2. The method for predicting marine multi-scale environmental situation based on graph neural networks according to claim 1, S1 includes: The marine environmental observation data of multiple observation nodes within the target sea area within a preset time period are acquired. The marine environmental observation data includes surface or layer current velocity data, current direction data, wind speed data, and wind direction data. The marine environmental observation data is then time-aligned and coordinate-unified to form the observation dataset. Simultaneously, the geographic constraint data corresponding to the target sea area is obtained. The geographic constraint data includes shoreline data used to characterize the land-sea boundary and water depth data used to characterize the water depth distribution. The geographic constraint data is then coordinate-unified to form the geographic constraint dataset.

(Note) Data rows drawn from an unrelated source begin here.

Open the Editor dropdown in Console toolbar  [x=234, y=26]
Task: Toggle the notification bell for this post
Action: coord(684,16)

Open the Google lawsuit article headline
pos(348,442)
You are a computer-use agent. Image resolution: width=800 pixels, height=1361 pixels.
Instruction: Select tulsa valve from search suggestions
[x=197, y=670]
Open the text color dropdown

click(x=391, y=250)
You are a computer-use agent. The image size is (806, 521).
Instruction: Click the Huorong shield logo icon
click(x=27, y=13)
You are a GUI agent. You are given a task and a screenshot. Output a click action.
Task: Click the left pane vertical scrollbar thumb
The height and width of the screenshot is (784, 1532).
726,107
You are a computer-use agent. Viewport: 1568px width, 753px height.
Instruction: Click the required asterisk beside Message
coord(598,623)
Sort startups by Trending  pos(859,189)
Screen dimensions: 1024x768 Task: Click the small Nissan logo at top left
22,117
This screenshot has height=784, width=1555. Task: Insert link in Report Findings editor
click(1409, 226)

3. The method for predicting marine multi-scale environmental situation based on graph neural networks according to claim 1, S2 includes: Each observation node is assigned a unique identifier based on its geographical location and its longitude, latitude, and water depth information are recorded to construct the node set. The time series is determined according to the time alignment result of the observation dataset. At each moment of the time series, the flow field data and wind field data corresponding to each observation node in the observation dataset are mapped to the node feature vector of that observation node. The node feature vectors at each moment are arranged in chronological order to form the node feature sequence. The flow velocity, flow direction, wind speed, and wind direction in the flow field data and wind field data are converted into component representations in the same coordinate system and numerically normalized. In the presence of missing data, interpolation is used to complete the data or missing data markers are set in the node feature vectors to maintain the consistency of the time length of the node feature sequence.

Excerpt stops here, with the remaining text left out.